» **What the exercise asks**: For the word "agent", state the number of lines in the data that contain it, and nothing else.

» **Exercise data**:

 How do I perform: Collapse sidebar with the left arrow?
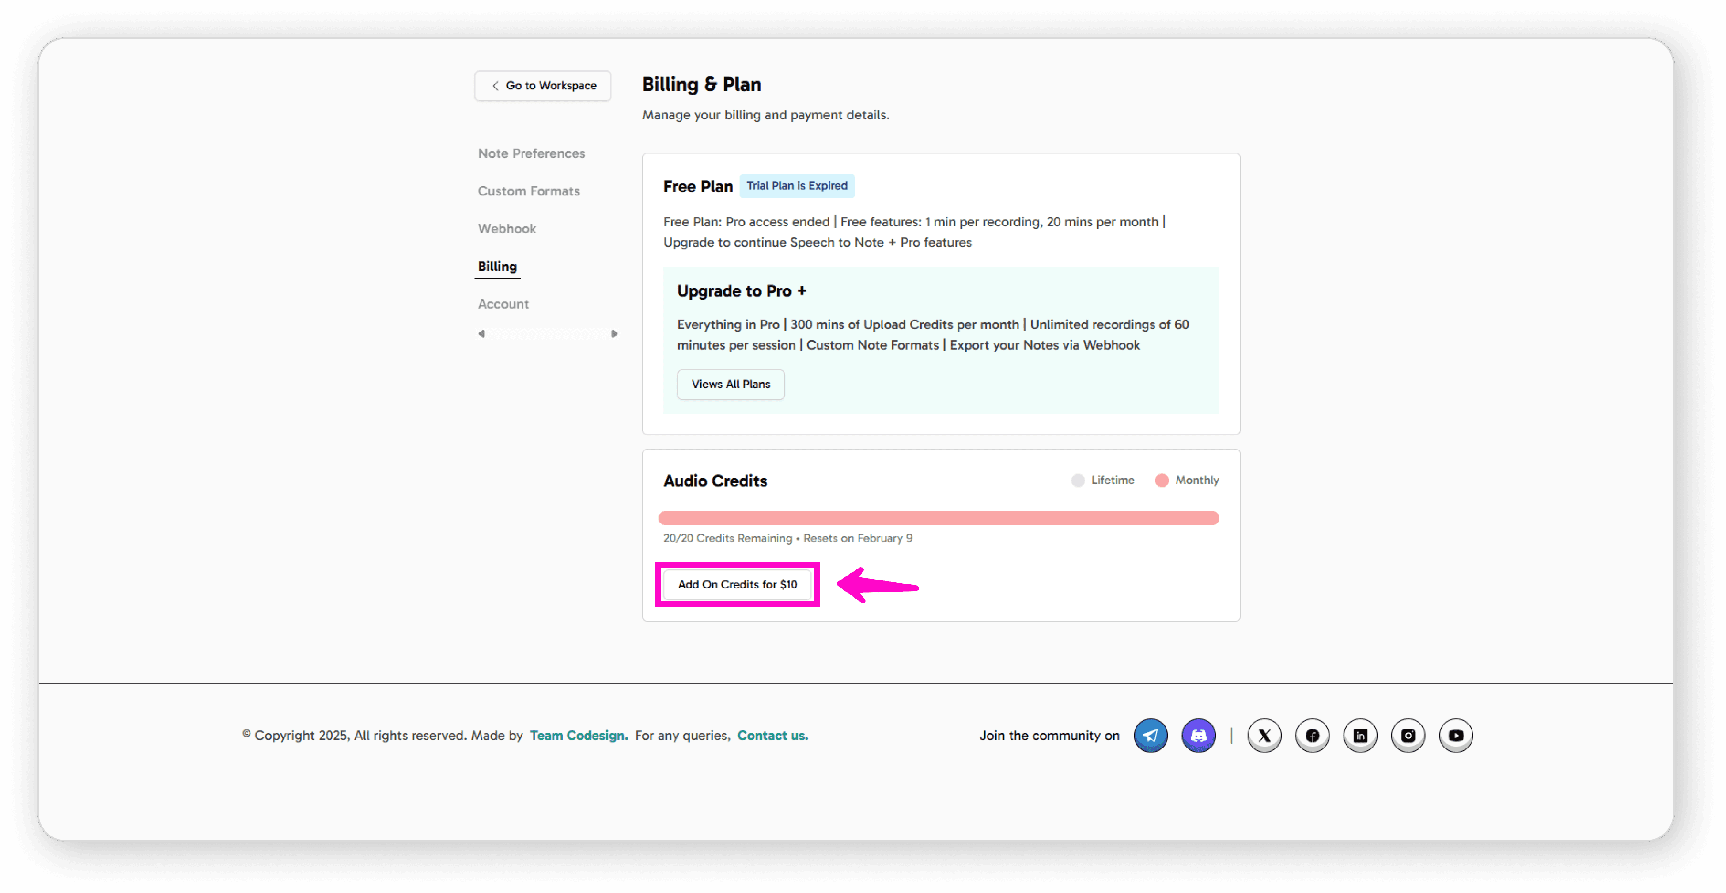(481, 333)
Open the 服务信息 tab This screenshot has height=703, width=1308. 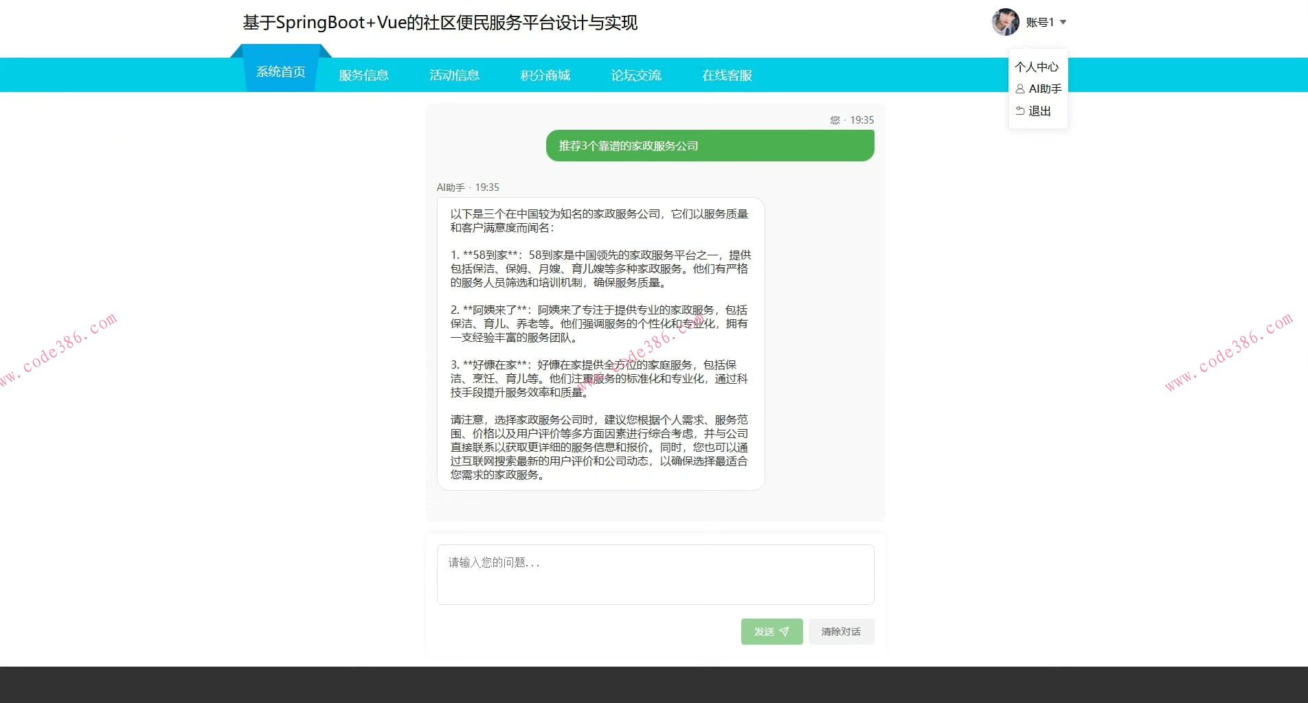(x=363, y=75)
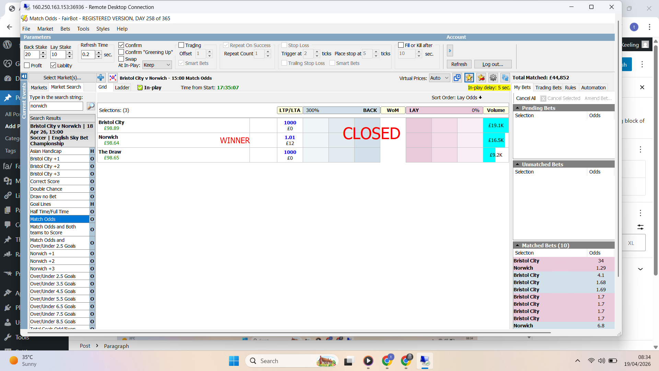Increase the Back Stake spinner value
Viewport: 659px width, 371px height.
pos(43,53)
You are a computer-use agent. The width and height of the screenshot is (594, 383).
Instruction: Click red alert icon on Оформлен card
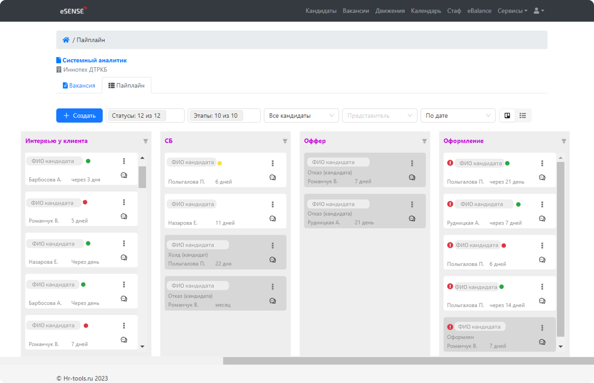450,326
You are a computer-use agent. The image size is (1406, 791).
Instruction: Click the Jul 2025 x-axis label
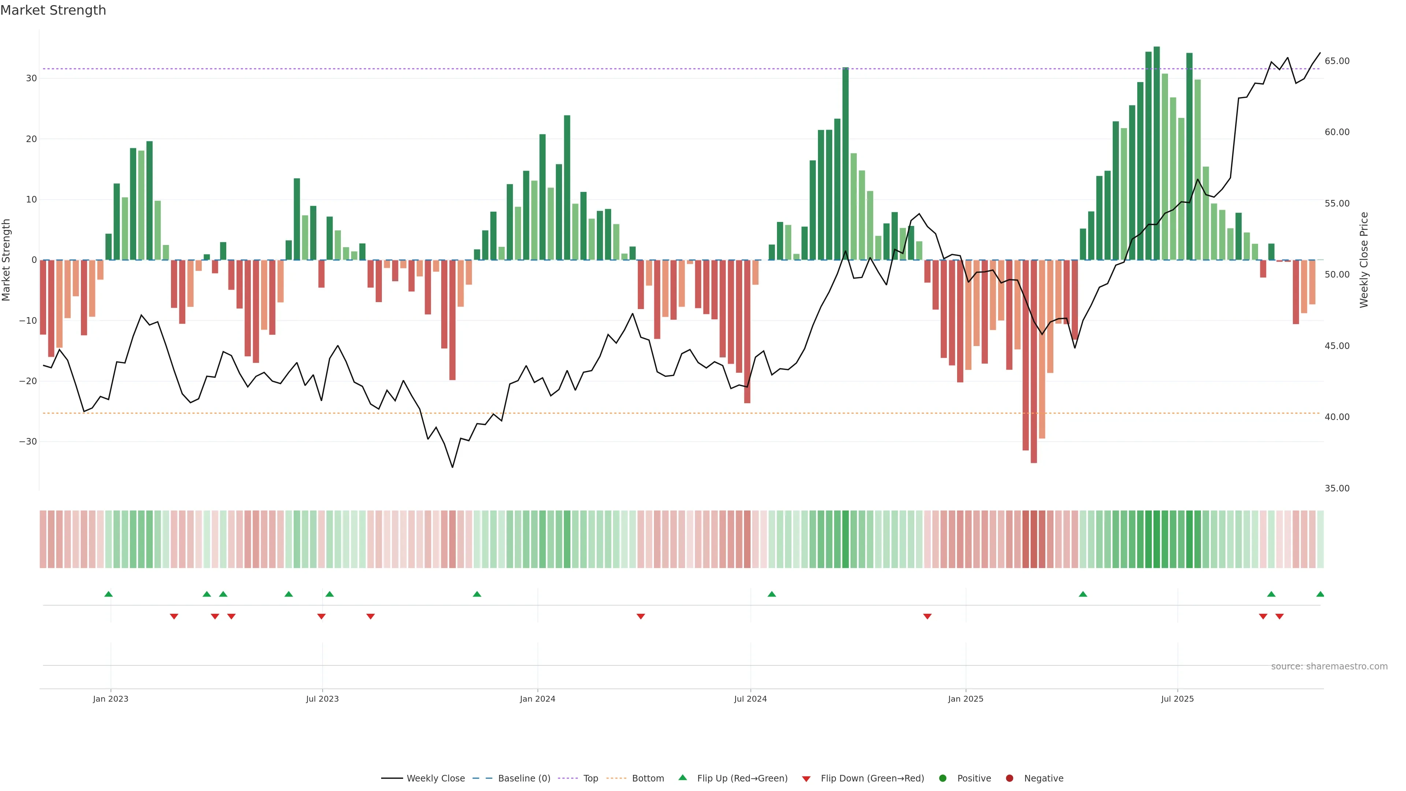[x=1177, y=699]
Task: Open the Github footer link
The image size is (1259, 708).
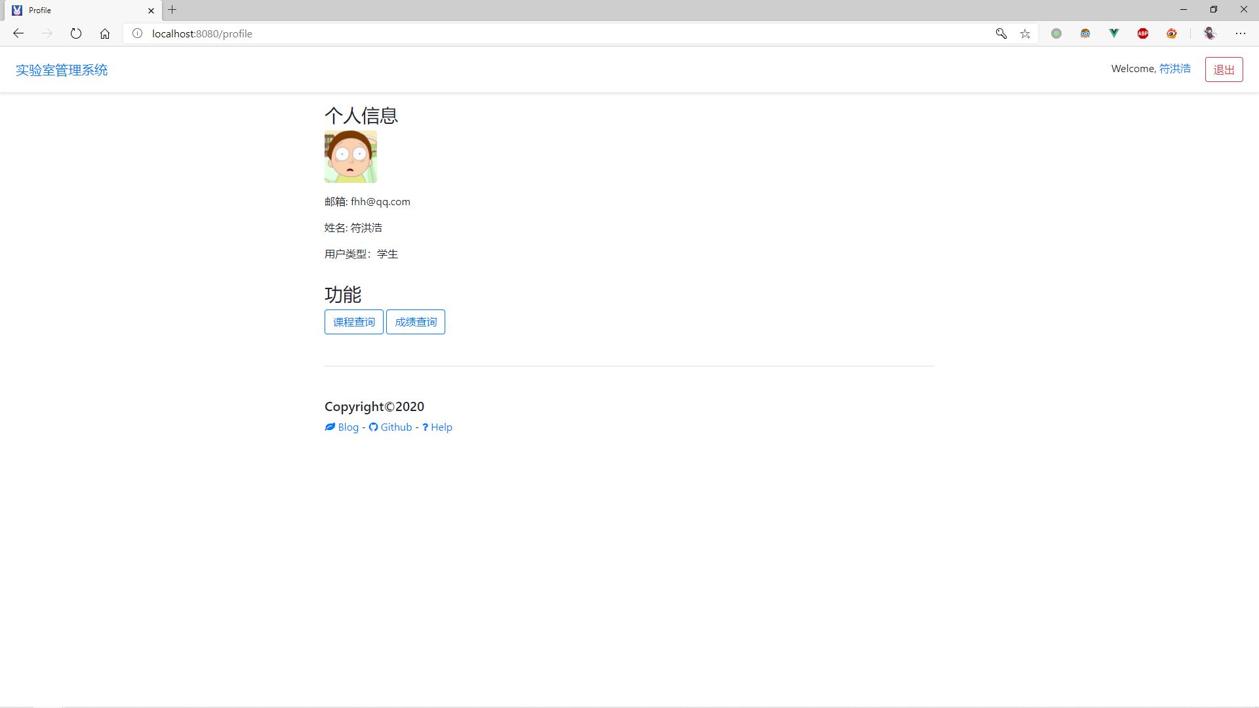Action: coord(391,427)
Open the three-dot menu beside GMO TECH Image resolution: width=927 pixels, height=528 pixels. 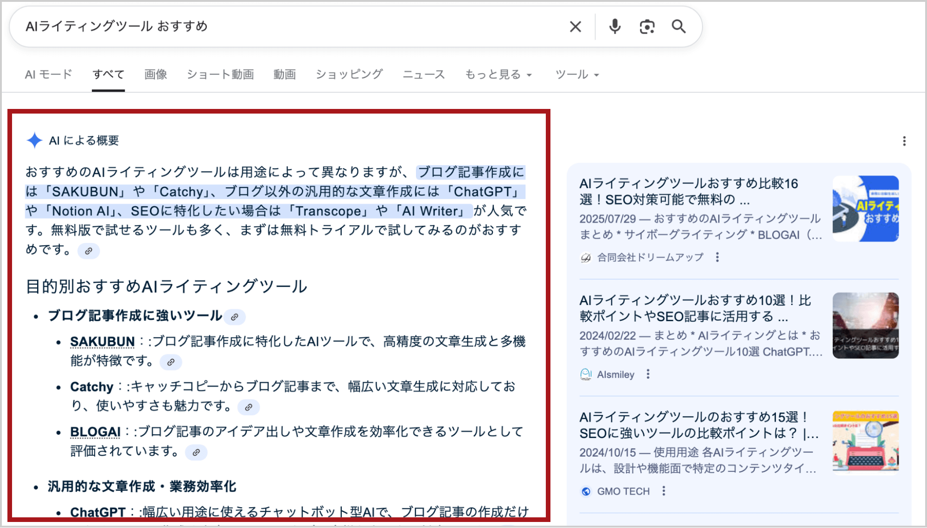[x=664, y=491]
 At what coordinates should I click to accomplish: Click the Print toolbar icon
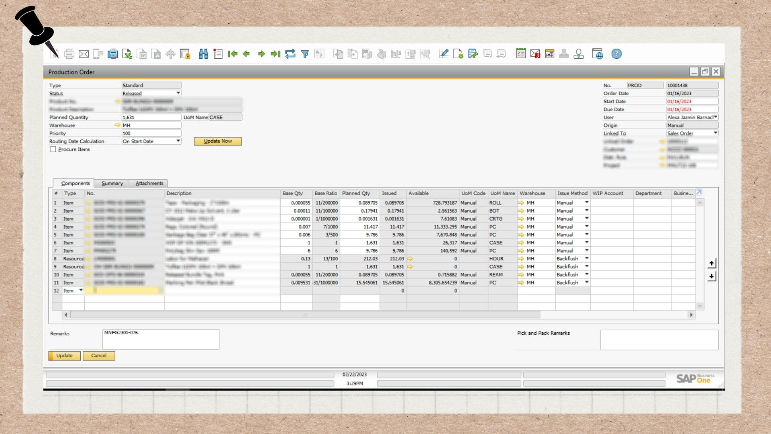(69, 54)
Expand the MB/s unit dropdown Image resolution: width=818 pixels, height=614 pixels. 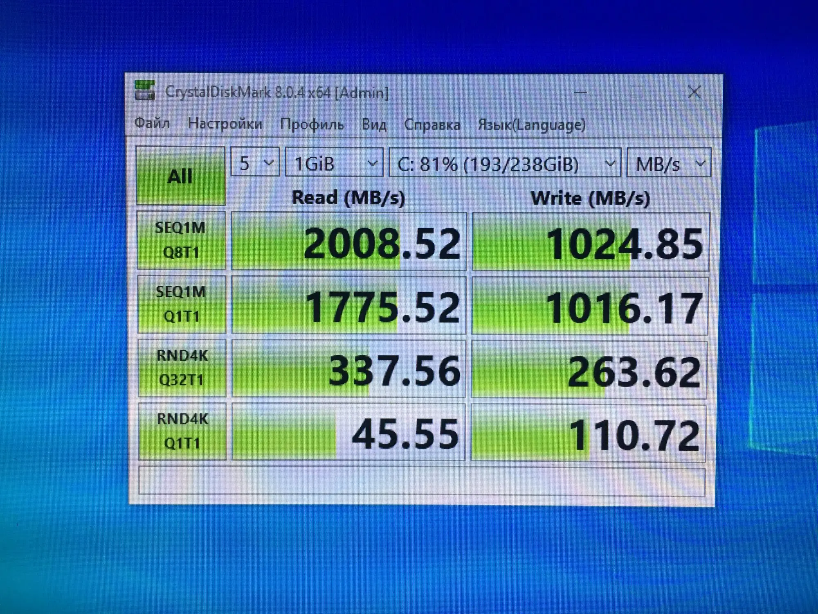669,164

» **Reply**: 2